The task –
Down to the final line, reproduce the entries that follow exactly.

══════════

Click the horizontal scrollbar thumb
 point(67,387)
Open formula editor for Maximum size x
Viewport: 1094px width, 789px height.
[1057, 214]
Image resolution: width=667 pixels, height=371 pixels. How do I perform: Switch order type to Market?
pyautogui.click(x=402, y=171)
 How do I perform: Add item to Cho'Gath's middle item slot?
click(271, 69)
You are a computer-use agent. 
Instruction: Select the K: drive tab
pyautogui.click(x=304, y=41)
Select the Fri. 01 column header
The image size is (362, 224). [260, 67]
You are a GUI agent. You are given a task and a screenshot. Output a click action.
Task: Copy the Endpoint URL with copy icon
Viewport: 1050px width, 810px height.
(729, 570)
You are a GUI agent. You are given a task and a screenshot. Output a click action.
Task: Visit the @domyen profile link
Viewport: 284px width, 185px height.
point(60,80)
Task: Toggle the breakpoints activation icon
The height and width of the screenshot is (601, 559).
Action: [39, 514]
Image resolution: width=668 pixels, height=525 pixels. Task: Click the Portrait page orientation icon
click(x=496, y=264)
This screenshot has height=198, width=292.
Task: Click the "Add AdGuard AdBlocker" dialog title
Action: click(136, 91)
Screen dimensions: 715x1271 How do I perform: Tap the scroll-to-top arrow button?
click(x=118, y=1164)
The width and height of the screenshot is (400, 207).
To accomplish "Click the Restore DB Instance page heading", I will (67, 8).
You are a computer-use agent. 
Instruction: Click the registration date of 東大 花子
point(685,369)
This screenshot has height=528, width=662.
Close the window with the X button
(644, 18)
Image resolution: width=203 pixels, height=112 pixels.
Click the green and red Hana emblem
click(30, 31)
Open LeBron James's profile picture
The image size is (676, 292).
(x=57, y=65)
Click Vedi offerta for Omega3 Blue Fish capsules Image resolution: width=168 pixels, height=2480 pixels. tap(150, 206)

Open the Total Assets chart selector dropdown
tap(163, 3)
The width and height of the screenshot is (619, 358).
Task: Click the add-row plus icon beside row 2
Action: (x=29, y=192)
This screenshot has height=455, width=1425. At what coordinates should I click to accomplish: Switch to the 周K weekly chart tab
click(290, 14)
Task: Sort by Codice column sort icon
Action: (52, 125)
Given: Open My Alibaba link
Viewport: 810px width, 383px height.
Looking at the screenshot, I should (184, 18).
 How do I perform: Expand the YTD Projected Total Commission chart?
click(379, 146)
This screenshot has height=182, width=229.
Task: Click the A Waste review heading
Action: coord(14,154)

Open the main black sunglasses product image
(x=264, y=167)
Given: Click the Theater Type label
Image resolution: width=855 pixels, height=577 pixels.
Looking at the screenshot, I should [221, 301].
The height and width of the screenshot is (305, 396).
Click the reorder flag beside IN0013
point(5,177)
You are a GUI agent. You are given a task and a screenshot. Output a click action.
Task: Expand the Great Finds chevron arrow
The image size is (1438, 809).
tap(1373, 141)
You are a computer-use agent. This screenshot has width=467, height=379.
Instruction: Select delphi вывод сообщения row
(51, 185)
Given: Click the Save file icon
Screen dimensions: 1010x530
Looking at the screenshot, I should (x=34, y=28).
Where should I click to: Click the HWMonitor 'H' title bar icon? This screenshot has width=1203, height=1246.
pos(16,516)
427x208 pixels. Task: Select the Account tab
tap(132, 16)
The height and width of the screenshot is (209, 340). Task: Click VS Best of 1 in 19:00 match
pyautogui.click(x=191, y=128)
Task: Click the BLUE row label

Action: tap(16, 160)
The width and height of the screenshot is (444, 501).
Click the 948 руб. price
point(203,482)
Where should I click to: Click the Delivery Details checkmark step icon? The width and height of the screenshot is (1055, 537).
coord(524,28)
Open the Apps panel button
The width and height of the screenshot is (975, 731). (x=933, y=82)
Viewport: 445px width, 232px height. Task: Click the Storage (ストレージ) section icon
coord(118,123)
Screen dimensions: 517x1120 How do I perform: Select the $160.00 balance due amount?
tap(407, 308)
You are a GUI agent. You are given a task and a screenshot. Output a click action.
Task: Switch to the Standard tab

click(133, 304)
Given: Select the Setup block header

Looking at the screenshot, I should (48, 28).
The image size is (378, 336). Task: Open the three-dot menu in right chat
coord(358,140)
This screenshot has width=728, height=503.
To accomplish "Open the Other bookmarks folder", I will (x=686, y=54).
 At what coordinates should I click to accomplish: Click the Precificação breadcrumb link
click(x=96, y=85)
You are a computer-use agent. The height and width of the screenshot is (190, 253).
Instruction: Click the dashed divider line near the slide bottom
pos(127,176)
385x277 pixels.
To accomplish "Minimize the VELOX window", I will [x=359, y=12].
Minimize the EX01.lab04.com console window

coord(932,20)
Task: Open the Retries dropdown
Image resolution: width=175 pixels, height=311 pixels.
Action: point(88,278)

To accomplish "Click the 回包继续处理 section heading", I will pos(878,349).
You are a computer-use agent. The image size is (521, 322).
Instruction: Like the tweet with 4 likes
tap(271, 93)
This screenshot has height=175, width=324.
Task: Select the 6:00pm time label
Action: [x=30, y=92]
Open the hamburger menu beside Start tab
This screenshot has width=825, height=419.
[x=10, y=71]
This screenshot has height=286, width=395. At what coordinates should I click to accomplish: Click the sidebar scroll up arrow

══════════

Written response –
Click the horizontal scrollbar thumb
 point(67,387)
Open formula editor for Maximum size x
Viewport: 1094px width, 789px height.
[1057, 214]
Image resolution: width=667 pixels, height=371 pixels. How do I perform: Switch order type to Market?
pyautogui.click(x=402, y=171)
 How do I perform: Add item to Cho'Gath's middle item slot?
click(271, 69)
You are a computer-use agent. 
Instruction: Select the K: drive tab
pyautogui.click(x=304, y=41)
Select the Fri. 01 column header
The image size is (362, 224). [260, 67]
You are a GUI agent. You are given a task and a screenshot. Output a click action.
Task: Copy the Endpoint URL with copy icon
Viewport: 1050px width, 810px height.
(729, 570)
You are a GUI agent. You are given a task and a screenshot. Output a click action.
Task: Visit the @domyen profile link
Viewport: 284px width, 185px height.
point(60,80)
Task: Toggle the breakpoints activation icon
The height and width of the screenshot is (601, 559).
Action: [39, 514]
Image resolution: width=668 pixels, height=525 pixels. Task: Click the Portrait page orientation icon
click(x=496, y=264)
This screenshot has height=198, width=292.
Task: Click the "Add AdGuard AdBlocker" dialog title
Action: click(136, 91)
Screen dimensions: 715x1271 How do I perform: Tap the scroll-to-top arrow button?
click(x=118, y=1164)
The width and height of the screenshot is (400, 207).
To accomplish "Click the Restore DB Instance page heading", I will (67, 8).
You are a computer-use agent. 
Instruction: Click the registration date of 東大 花子
point(685,369)
This screenshot has height=528, width=662.
Close the window with the X button
(644, 18)
Image resolution: width=203 pixels, height=112 pixels.
Click the green and red Hana emblem
click(30, 31)
Open LeBron James's profile picture
The image size is (676, 292).
(x=57, y=65)
Click Vedi offerta for Omega3 Blue Fish capsules Image resolution: width=168 pixels, height=2480 pixels. tap(150, 206)

Open the Total Assets chart selector dropdown
tap(163, 3)
The width and height of the screenshot is (619, 358).
Task: Click the add-row plus icon beside row 2
Action: (x=29, y=192)
This screenshot has height=455, width=1425. At what coordinates should I click to accomplish: Switch to the 周K weekly chart tab
click(290, 14)
Task: Sort by Codice column sort icon
Action: (52, 125)
Given: Open My Alibaba link
Viewport: 810px width, 383px height.
Looking at the screenshot, I should (184, 18).
 How do I perform: Expand the YTD Projected Total Commission chart?
click(379, 146)
This screenshot has height=182, width=229.
Task: Click the A Waste review heading
Action: coord(14,154)

Open the main black sunglasses product image
(x=264, y=167)
Given: Click the Theater Type label
Image resolution: width=855 pixels, height=577 pixels.
Looking at the screenshot, I should [221, 301].
The height and width of the screenshot is (305, 396).
Click the reorder flag beside IN0013
point(5,177)
You are a GUI agent. You are given a task and a screenshot. Output a click action.
Task: Expand the Great Finds chevron arrow
The image size is (1438, 809).
tap(1373, 141)
You are a computer-use agent. This screenshot has width=467, height=379.
Instruction: Select delphi вывод сообщения row
(51, 185)
Given: Click the Save file icon
Screen dimensions: 1010x530
Looking at the screenshot, I should (x=34, y=28).
Where should I click to: Click the HWMonitor 'H' title bar icon? This screenshot has width=1203, height=1246.
pos(16,516)
427x208 pixels. Task: Select the Account tab
tap(132, 16)
The height and width of the screenshot is (209, 340). Task: Click VS Best of 1 in 19:00 match
pyautogui.click(x=191, y=128)
Task: Click the BLUE row label

Action: tap(16, 160)
The width and height of the screenshot is (444, 501).
Click the 948 руб. price
point(203,482)
Where should I click to: Click the Delivery Details checkmark step icon? The width and height of the screenshot is (1055, 537).
coord(524,28)
Open the Apps panel button
The width and height of the screenshot is (975, 731). (x=933, y=82)
Viewport: 445px width, 232px height. Task: Click the Storage (ストレージ) section icon
coord(118,123)
Screen dimensions: 517x1120 How do I perform: Select the $160.00 balance due amount?
tap(407, 308)
You are a GUI agent. You are given a task and a screenshot. Output a click action.
Task: Switch to the Standard tab

click(133, 304)
Given: Select the Setup block header

Looking at the screenshot, I should (48, 28).
The image size is (378, 336). Task: Open the three-dot menu in right chat
coord(358,140)
This screenshot has width=728, height=503.
To accomplish "Open the Other bookmarks folder", I will (x=686, y=54).
 At what coordinates should I click to accomplish: Click the Precificação breadcrumb link
click(x=96, y=85)
You are a computer-use agent. The height and width of the screenshot is (190, 253).
Instruction: Click the dashed divider line near the slide bottom
pos(127,176)
385x277 pixels.
To accomplish "Minimize the VELOX window", I will [x=359, y=12].
Minimize the EX01.lab04.com console window

coord(932,20)
Task: Open the Retries dropdown
Image resolution: width=175 pixels, height=311 pixels.
Action: point(88,278)

To accomplish "Click the 回包继续处理 section heading", I will pos(878,349).
You are a computer-use agent. The image size is (521, 322).
Instruction: Like the tweet with 4 likes
tap(271, 93)
This screenshot has height=175, width=324.
Task: Select the 6:00pm time label
Action: [x=30, y=92]
Open the hamburger menu beside Start tab
This screenshot has width=825, height=419.
[x=10, y=71]
This screenshot has height=286, width=395. At what coordinates should I click to accomplish: Click the sidebar scroll up arrow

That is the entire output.